The dashboard provides a holistic approach leveraging vulnerability intelligence, EPSS, VPR, and other more traditional attributes such as publication date, and last observation. The combined view empowers the organization to discover threats, by streamlining analysis without a manual process. As the new threats emerge the risk managers are better able to create plans based on reliable analysis and communicate clearly to leadership allowing for risk mitigation planning to become more effective. 
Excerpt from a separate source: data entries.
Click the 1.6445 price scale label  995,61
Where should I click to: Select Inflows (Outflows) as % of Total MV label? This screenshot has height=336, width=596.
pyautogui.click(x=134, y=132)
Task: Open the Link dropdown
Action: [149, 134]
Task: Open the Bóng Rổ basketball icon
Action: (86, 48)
Tenable provides several solutions for organizations to better understand vulnerability management. Security leaders need to SEE everything, PREDICT what matters most and ACT to address cyber risk and effectively align cybersecurity initiatives with business objectives. Tenable Vulnerability Management (formerly Tenable.io) discovers and analyzes assets continuously to provide an accurate and unified view of an organization's security posture. The requirements for this dashboard are: Tenable Vulnerability Management.

Widgets

• Vulnerability Intelligence Risk Factor Comparative Analysis - This widget leverages the vulnerability intelligence and compares the most common risk factor properties, EPSS, VPR, and CVSSv3.
• Outstanding Vulnerability Published VPR > 7 - This widget provides a summary count of finding with an assigned vulnerability intelligence category and a VPR score of 7 or higher and the patch publication date. 
• EPSS Affect on SLA and Vulnerability Age - This widget helps organizations leverage EPSS and Vulnerability Intelligence along with the Service Level Agreements (SLAs) by providing a vulnerability view that is organized by Vulnerability Priority Rating (VPR) Score and Vulnerability Age.
• Most Critical Assets at risk to Ransomware - This widget provides a list of the most critical assets (using AEX >750) with finding related to ransomware with a VPR > 5.
• Unmitigated (>30D) Vulnerabilities (VPR>7) Known to be Exploited - This widget leverages the Known to be Exploited category and provides a list of the top 200 vulnerabilities detected more than 30 days ago and a VPR score of 7 or higher, which are still present in the network. 
• Threats Identified using Vulnerability Intelligence and Attack Vectors - This widget provides a matrix of the Vulnerability intelligence categories cross matched with the CVSSv3 Attack Vector. 
• Vulnerability Intelligence Status - This widget provides a summary count of finding (current and fixed) alongside the count of assets with current findings, cross mapped for each Vulnerability Category. 
• Vulnerability Intelligent CVE Category - This widget correlates the Vulnerability Categories with EPSS.
• EPSS Affect on Vulnerability Age: Managing SLAs - This widget provides a view of findings with a Vulnerability Category assigned, EPSS Score and first seen date. 
• Vulnerability Intelligence Identified Threats by VPR - This widget provides a correlation between the Vulnerability Intelligence Categories and VPR Score.
• CVE Category Affect on Vulnerability Age: Managing SLAs - This widget provides a view of findings for each Vulnerability Category and the first seen date.